Estudio: Orgánico Studio
@organico.studio
Desde pequeño, Miguel llenaba libretas con dibujos y personajes. El graffiti fue uno de sus primeros lenguajes visuales. Le interesaba crear imágenes fáciles de reproducir, contundentes, directas. Esa lógica —economía de tinta, síntesis visual y potencia conceptual— sigue marcando su trabajo hoy. Su paso por la fotografía en Bogotá y su cercanía con el mundo publicitario ampliaron su mirada gráfica, llevándolo a fundar, junto a su hermano, Orgánico Estudio: un proyecto que nació con la intención de hacer diseño con propósito.

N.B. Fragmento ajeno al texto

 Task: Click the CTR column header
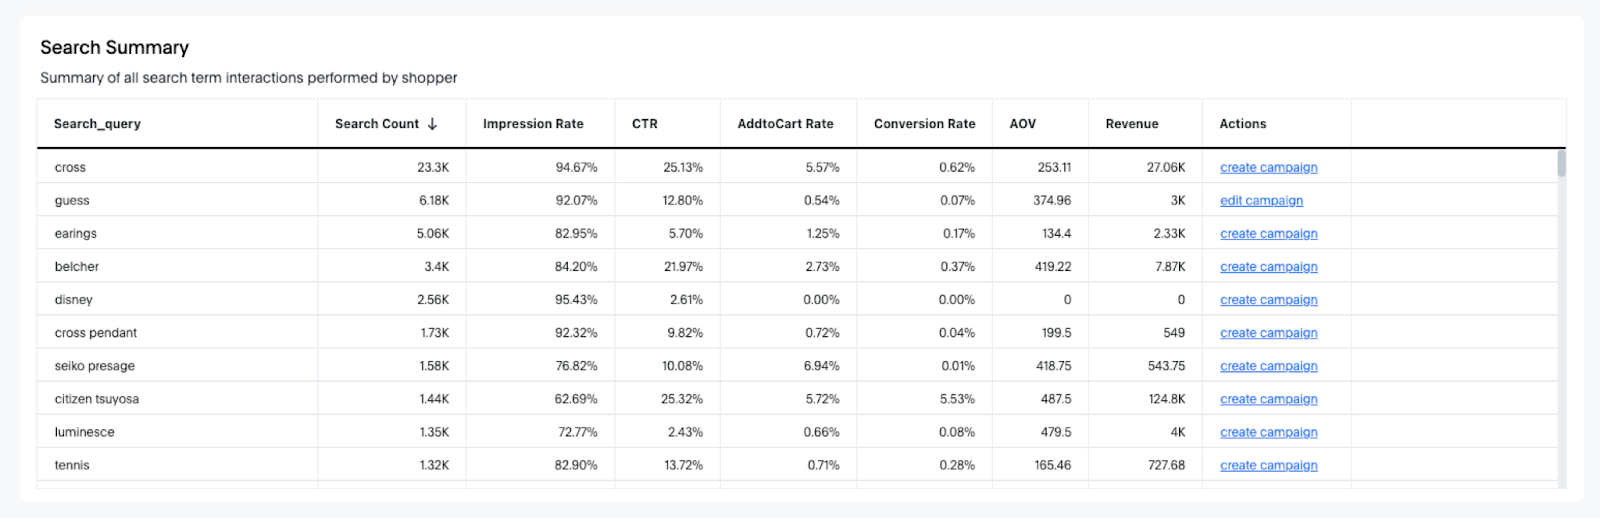pyautogui.click(x=645, y=124)
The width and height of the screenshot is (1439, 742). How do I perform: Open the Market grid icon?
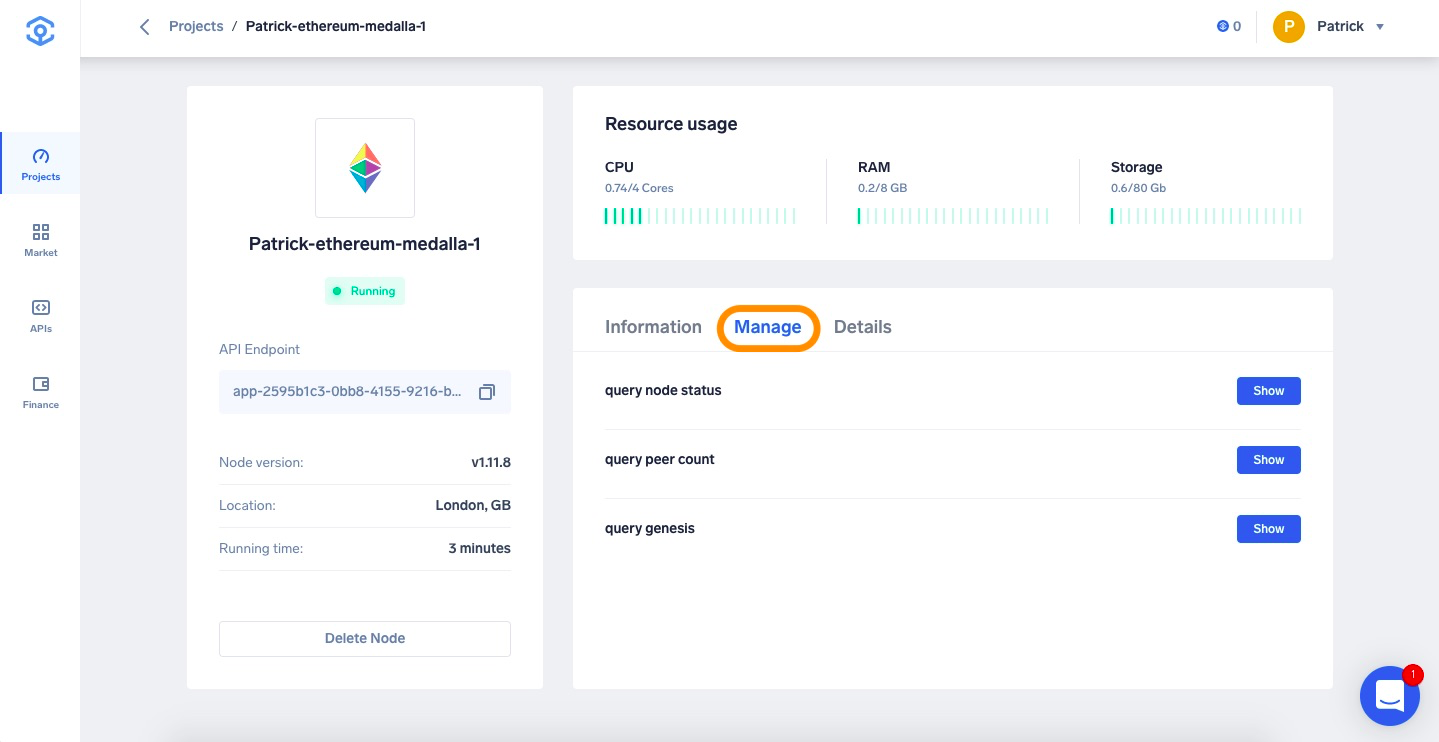click(x=41, y=232)
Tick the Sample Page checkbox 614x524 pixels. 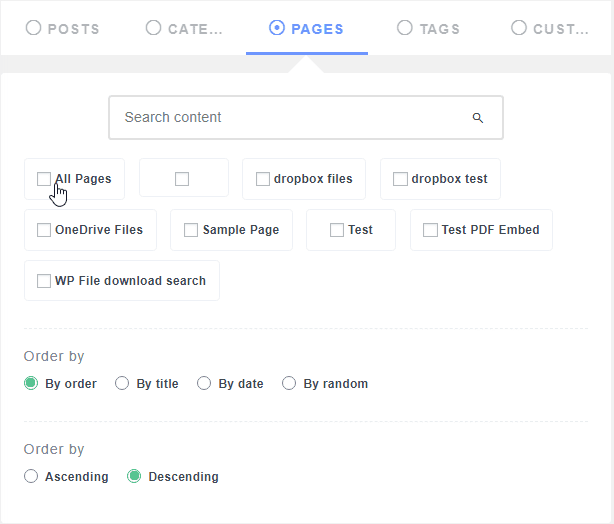pos(191,230)
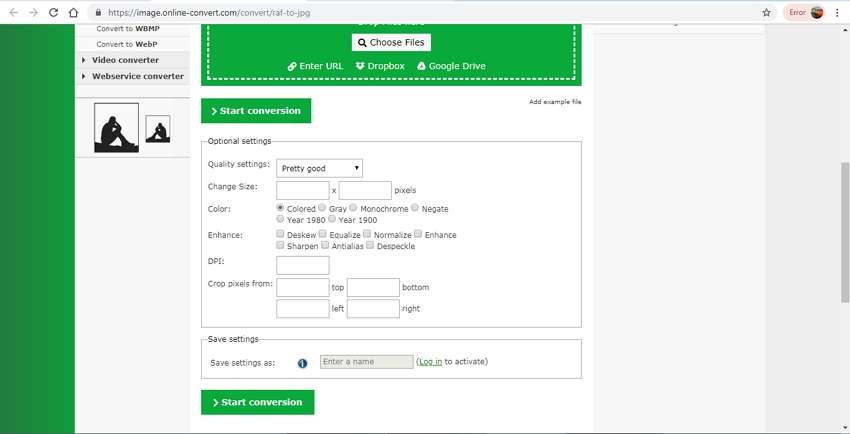Open Convert to WebP menu item
Image resolution: width=850 pixels, height=434 pixels.
click(x=126, y=44)
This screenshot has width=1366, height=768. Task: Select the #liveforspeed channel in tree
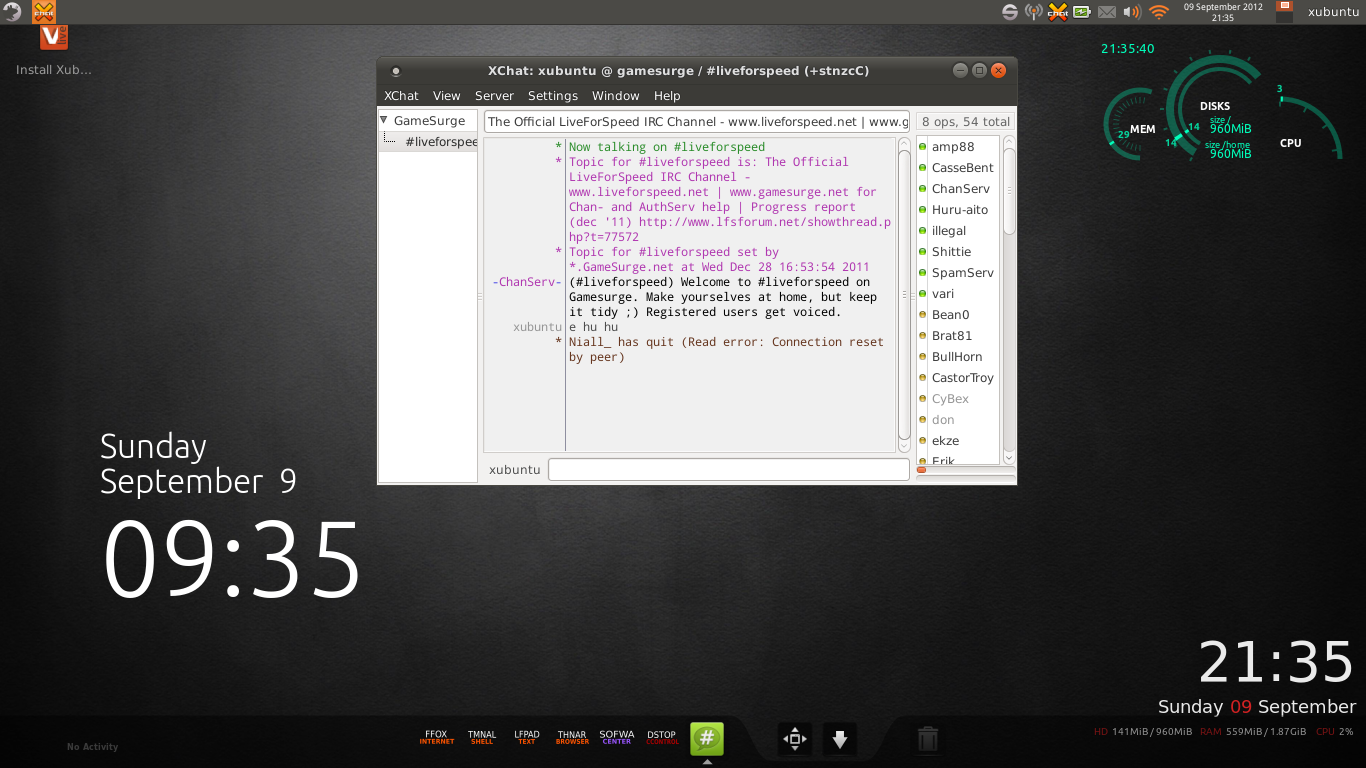pyautogui.click(x=440, y=142)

Sus referentes hablan de una mezcla entre cultura pop y calle. La obra de Pez Barcelona, el universo de Los Simpson y el arte pop —especialmente tras una exposición de Andy Warhol que lo impactó profundamente— moldearon su sensibilidad. A eso se sumó el movimiento de ilustradores en Bogotá entre 2016 y 2020, que lo acercó al diseño aplicado al merchandising y a entender cómo la gráfica dialoga con el consumo contemporáneo.
Su estilo es minimalista, limpio, geométrico. Pero también es irónico. Miguel diseña desde el sarcasmo, desde el humor que incomoda ligeramente y luego invita a pensar. “Mi enfoque es muy minimalista y también sarcástico, porque me gusta diseñar a partir del sarcasmo”, explica. Para él, la forma siempre está al servicio del concepto.

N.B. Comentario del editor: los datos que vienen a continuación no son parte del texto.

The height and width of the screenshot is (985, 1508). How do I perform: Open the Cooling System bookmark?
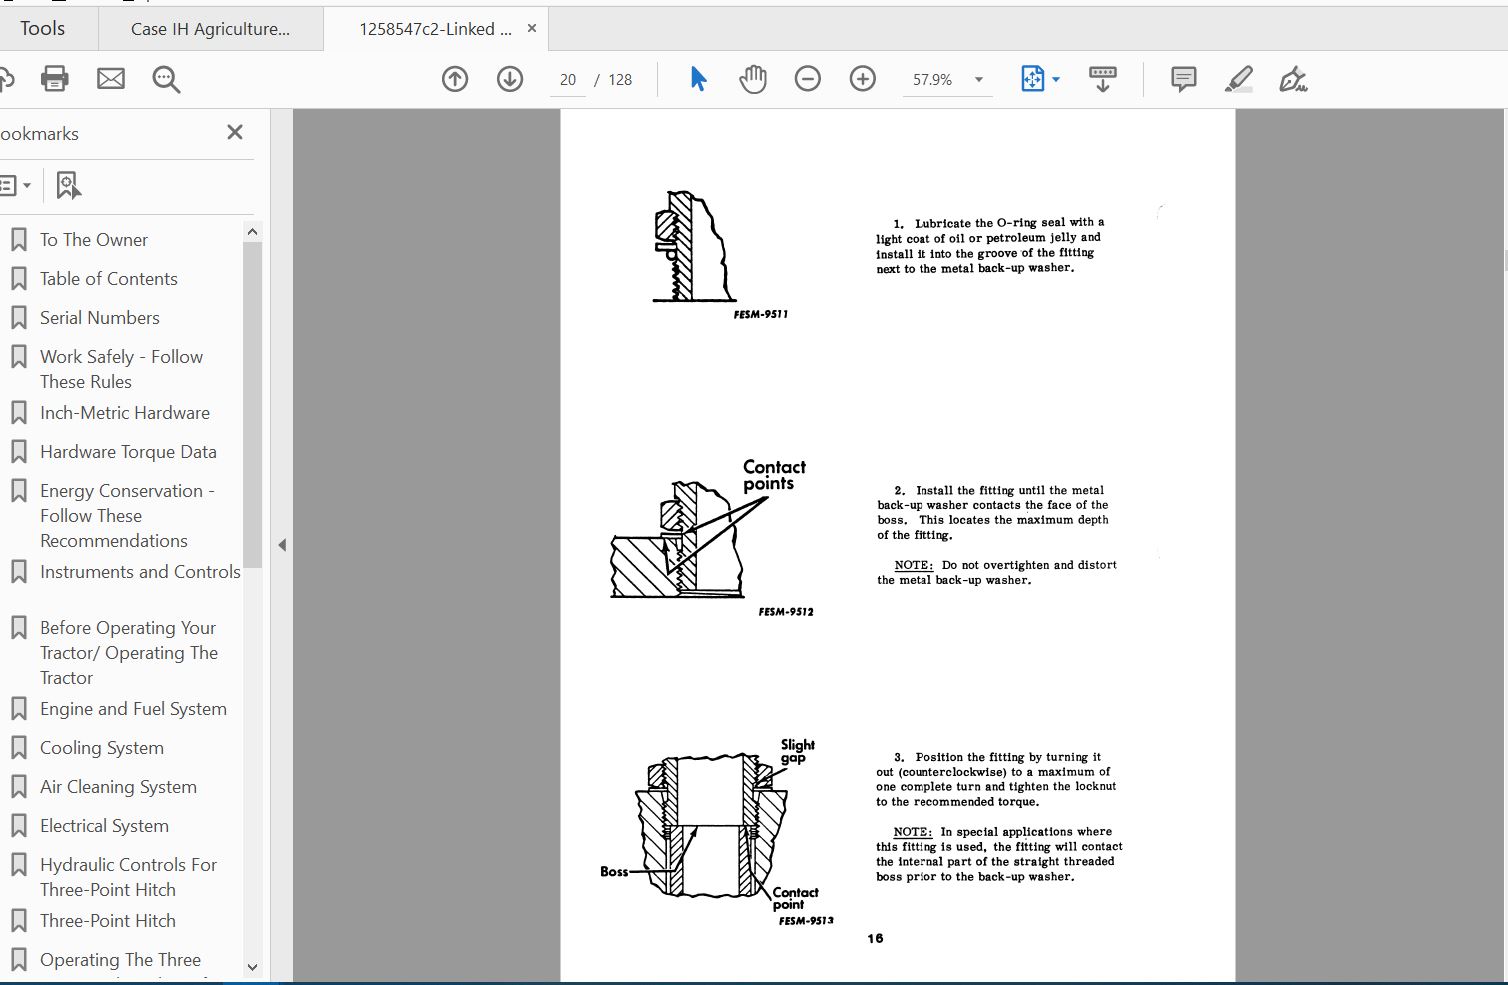101,747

Proyecto seleccionado para la exposición “Diseñar desde las montañas”, en el Madrid Design Festival 2026.

Esa claridad conceptual fue clave en uno de sus proyectos más personales: Cafecito Agente Secreto. Una campaña que toma los elementos tradicionales del paisaje cafetero —las montañas, el ritual del café, la cultura regional— y los reinterpreta desde una narrativa inesperada. En lugar del relato clásico del campesino recolectando café, la historia presenta a un café infiltrado que lucha contra “la mafia del polvo blanco”: el azúcar.
La campaña no es gratuita. Miguel ha tenido que enfrentar problemas relacionados con el consumo de azúcar, una situación que lo llevó a replantear sus propios hábitos. Desde esa experiencia personal nació la idea de hablar del tema con humor, sin moralismos, pero con intención clara. El concepto No Sugar Squad se convirtió en una bandera que combina sátira, estética policial y conciencia de salud pública.

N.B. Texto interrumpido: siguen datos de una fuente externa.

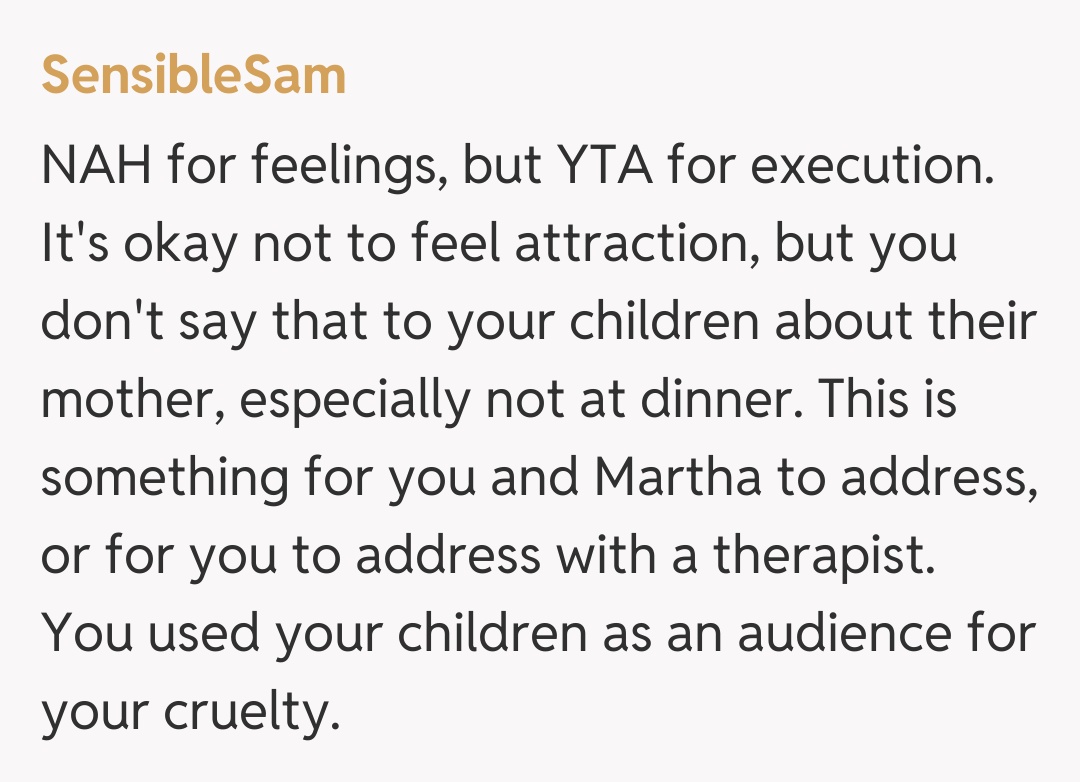The height and width of the screenshot is (782, 1080).
Task: Click the word "mother" in the comment
Action: [131, 402]
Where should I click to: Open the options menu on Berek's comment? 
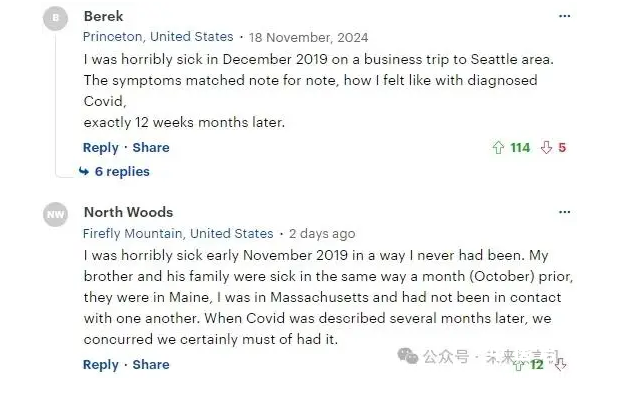[x=564, y=16]
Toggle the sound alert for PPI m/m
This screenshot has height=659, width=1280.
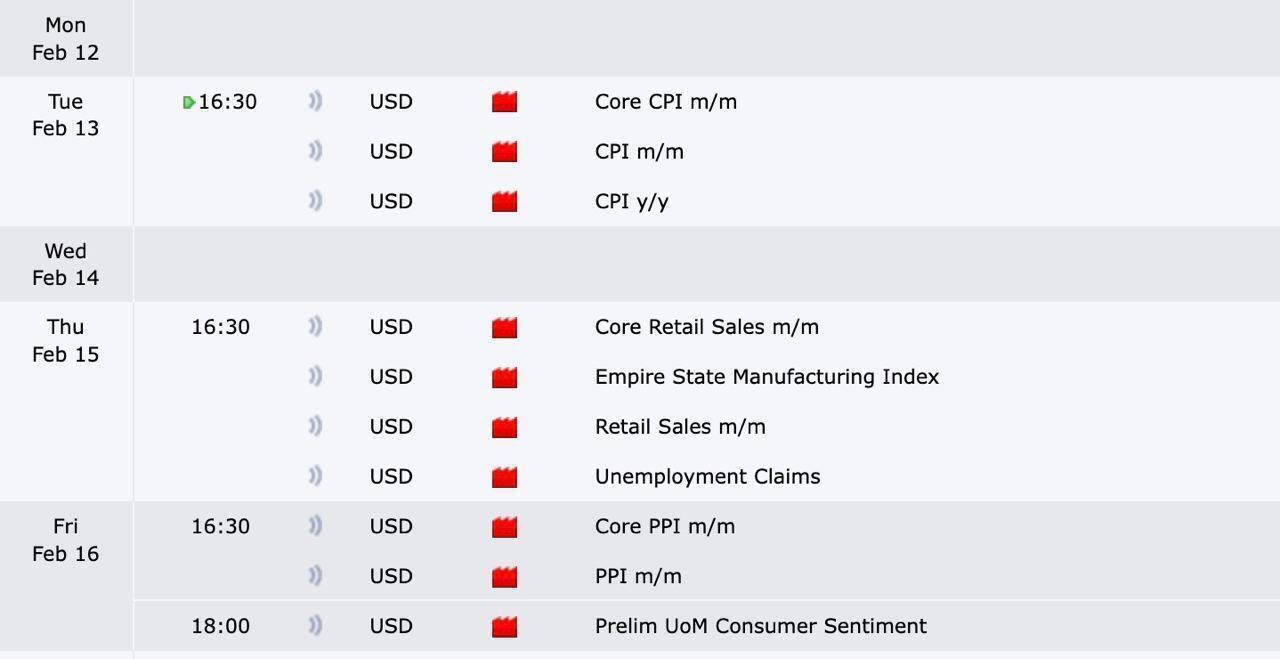pos(315,576)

“Es un proyecto que empieza con humor y después te deja pensando. Finalmente, siempre puedes tener una reflexión positiva acerca del consumo de azúcar”, afirma. La intención no es señalar, sino abrir conversación. Que la gente se divierta, que conecte con la historia y, si es posible, que se tome el café sin azúcar.
Diseñar desde Pereira también ha sido una declaración de identidad. Miguel observa con atención el entorno cotidiano: la señora que vende empanadas, los gestos habituales, los detalles que pasan desapercibidos. Para él, el diseño parte de esa “habitación hiper específica en el contexto global”, de capturar lo local y traducirlo en discurso visual contemporáneo.
También tiene una postura clara frente al oficio. Considera que en la región aún se confunde diseño con arte, y defiende la necesidad de fortalecer la mentalidad de diseño como herramienta para el desarrollo urbano y empresarial. El diseño, insiste, no es solo estética: es solución de problemas.
Para quienes comienzan en este camino, su consejo es directo y honesto. Cree que la claridad conceptual es el punto de partida de cualquier proyecto. Saber redactar, estructurar una idea y sostenerla es lo que permite que la fotografía, la ilustración y la gráfica se alineen. Y sobre todo, insiste en la práctica constante: “Es mejor hecho que perfecto”.
Hoy, Miguel Ángel Sierra sigue dibujando entre montañas. Sigue pensando personajes, tramas y conceptos que mezclan humor con crítica. Sigue tomando café —ahora sin azúcar— y defendiendo la idea de que el buen diseño no solo se ve bien: también puede cambiar hábitos, cuestionar rutinas y mejorar, aunque sea un poco, la vida cotidiana.